Page excerpt:
########################################

Sep 30, 2021 - COVID
Polk County's new employee vaccine policy takes effect
Illustration of a syringe checking off boxes on a list
Illustration: Sarah Grillo/Axios

Starting today, Polk County's 1,400 employees must show proof of COVID-19 vaccination or submit to weekly testing.

Why it matters: Those who refuse both options will be considered insubordinate and face termination, county administrator John Norris told Axios this week.

  • It's still too early to determine whether there might be an employee exodus linked with the new policy approved by county supervisors this month, he said.

State of play: Iowa law bans COVID-19 vaccine passports, but it doesn't restrict businesses or governments from requiring that employees get vaccinated.

  • Des Moines' government is reviewing a track-and-verify vaccination system and could implement its own requirements in coming weeks, spokesman Al Setka told us yesterday.
  • Meanwhile, metro hospitals are offering a retention bonus ahead of a Nov. 1 deadline when employees who aren't vaccinated will be asked to resign or face termination.

########################################

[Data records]
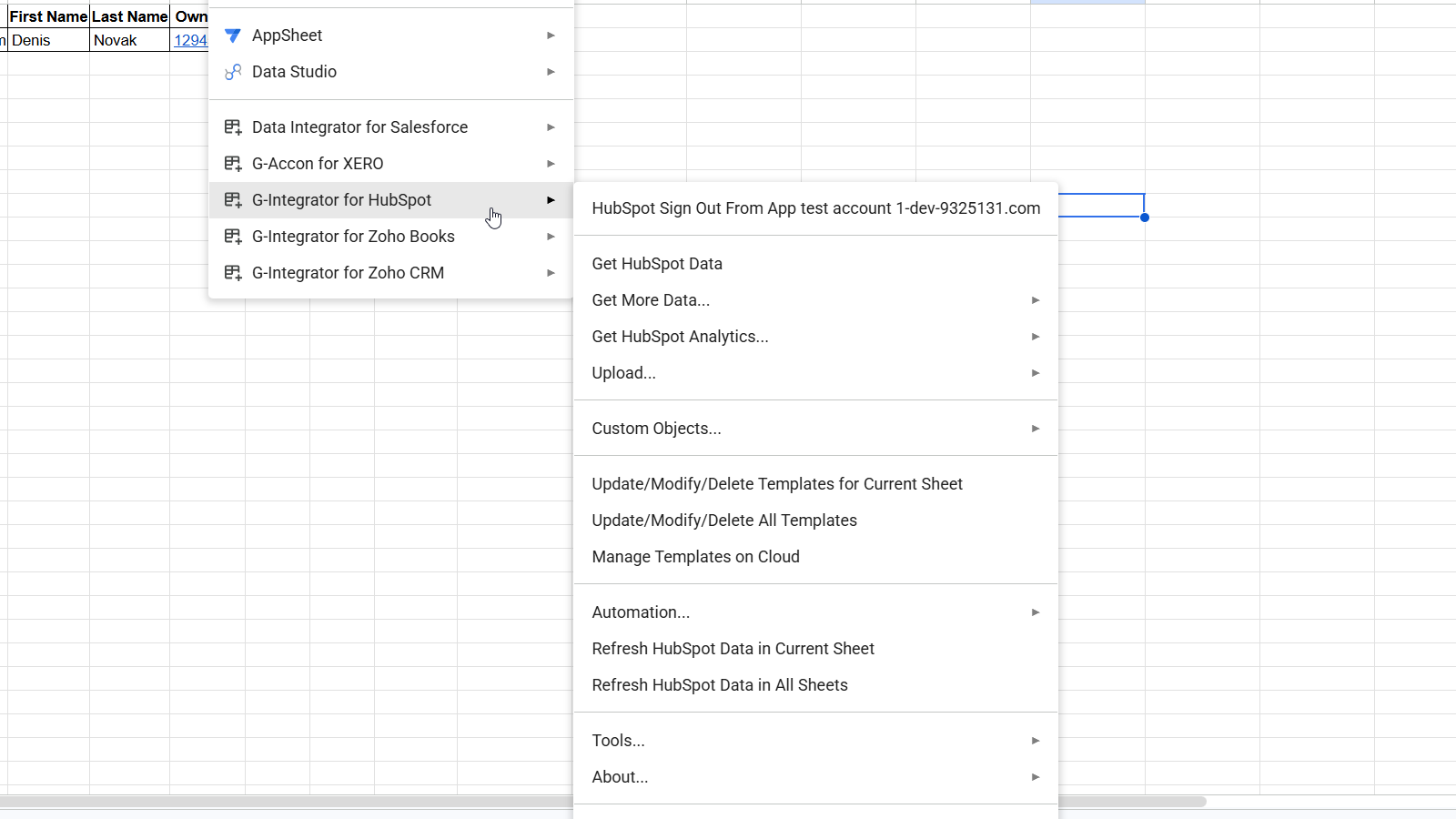Click HubSpot Sign Out From App entry

[815, 208]
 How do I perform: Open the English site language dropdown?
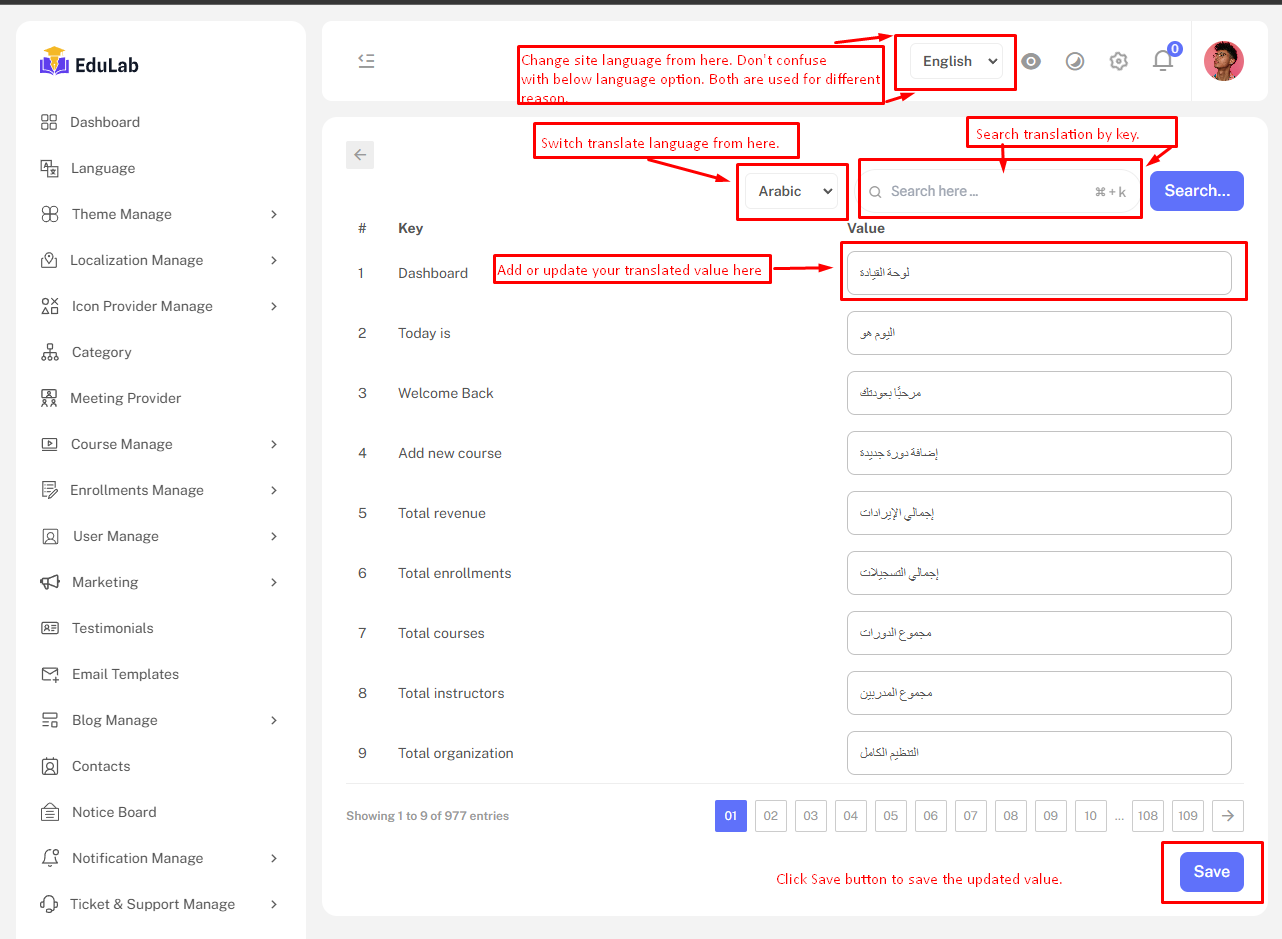pyautogui.click(x=956, y=61)
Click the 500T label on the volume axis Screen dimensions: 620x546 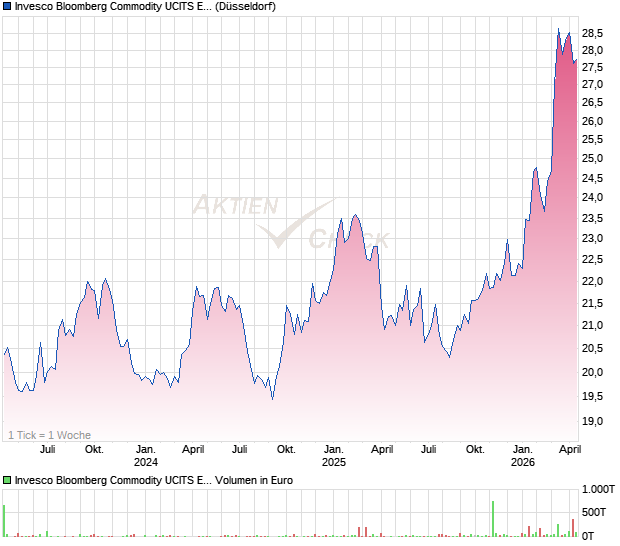click(598, 513)
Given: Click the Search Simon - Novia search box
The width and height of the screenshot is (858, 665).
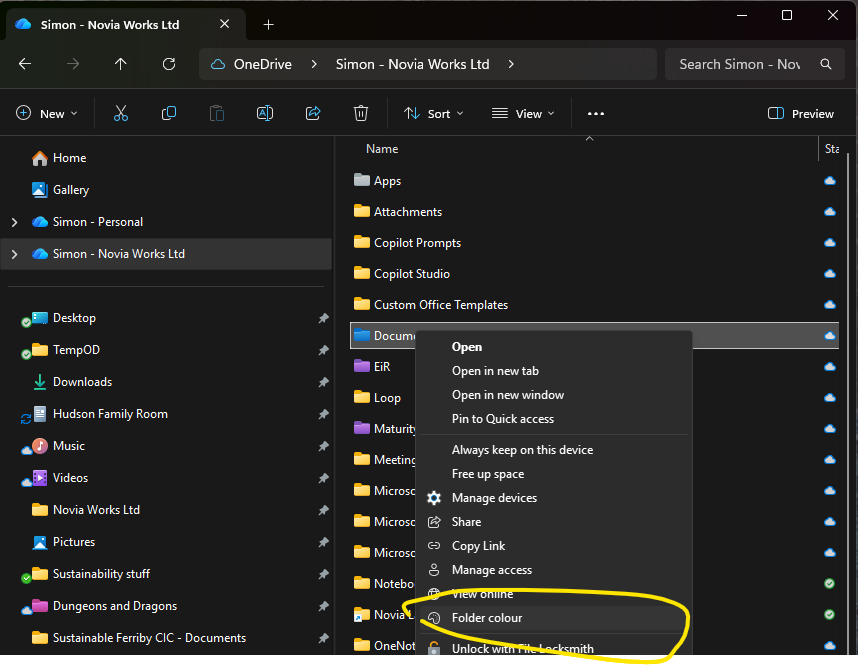Looking at the screenshot, I should (740, 64).
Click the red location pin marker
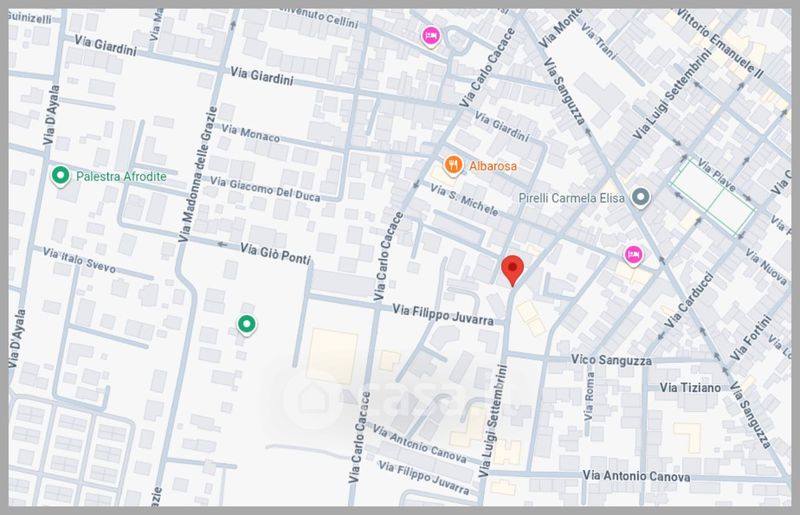The image size is (800, 515). tap(513, 269)
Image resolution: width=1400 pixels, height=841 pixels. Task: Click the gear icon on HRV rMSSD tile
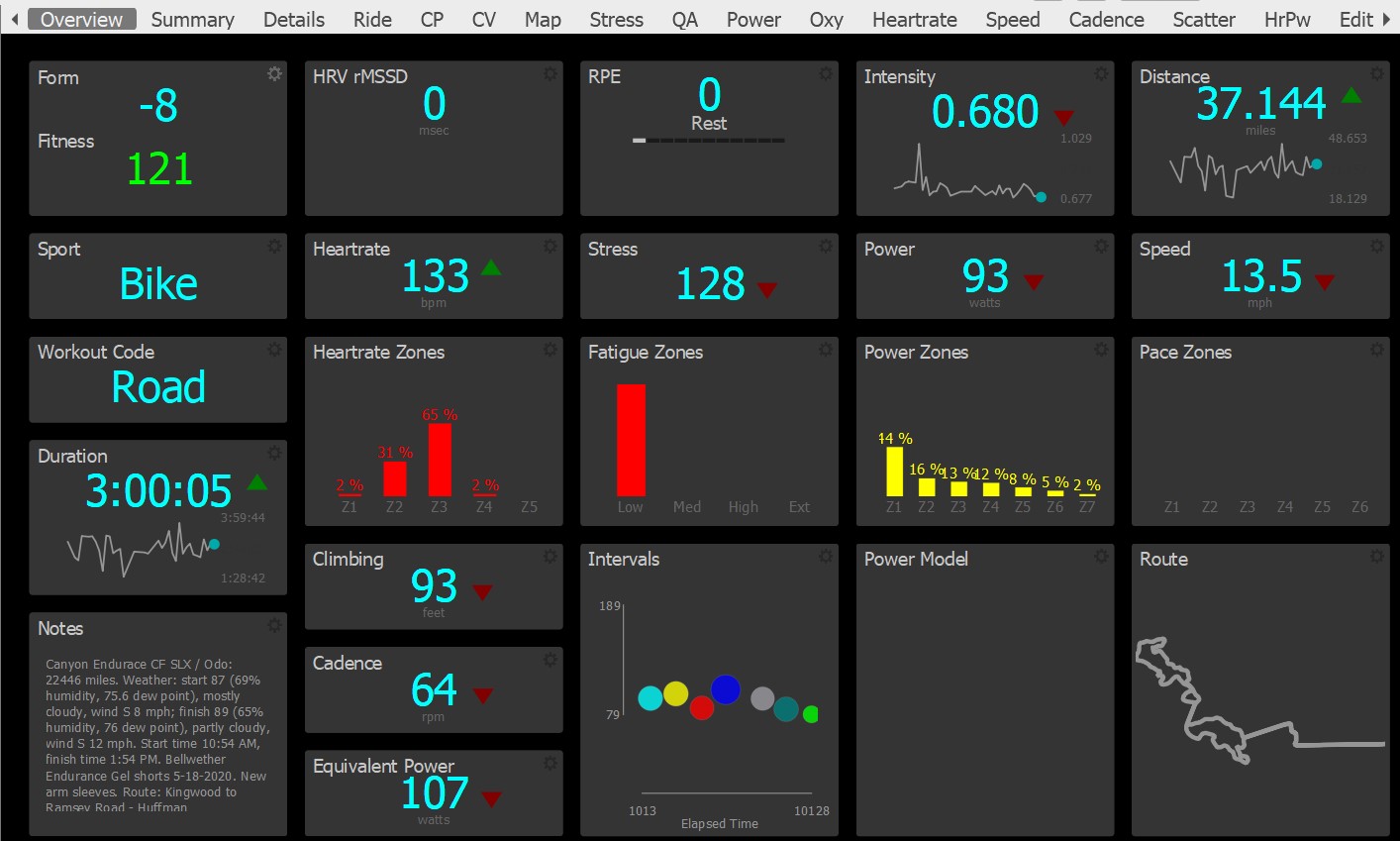(x=550, y=74)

########################################

What to work on:
1. Copy the Polk County vaccine article word for word, starting at "Sep 30, 2021" and ending at "to weekly testing.".
2. Name every person mentioned in the Polk County vaccine article.
None of these items are needed for the work here.

Task-by-task answers:
1.
Sep 30, 2021 - COVID
Polk County's new employee vaccine policy takes effect
Illustration of a syringe checking off boxes on a list
Illustration: Sarah Grillo/Axios

Starting today, Polk County's 1,400 employees must show proof of COVID-19 vaccination or submit to weekly testing.

2.
Sarah Grillo
John Norris
Al Setka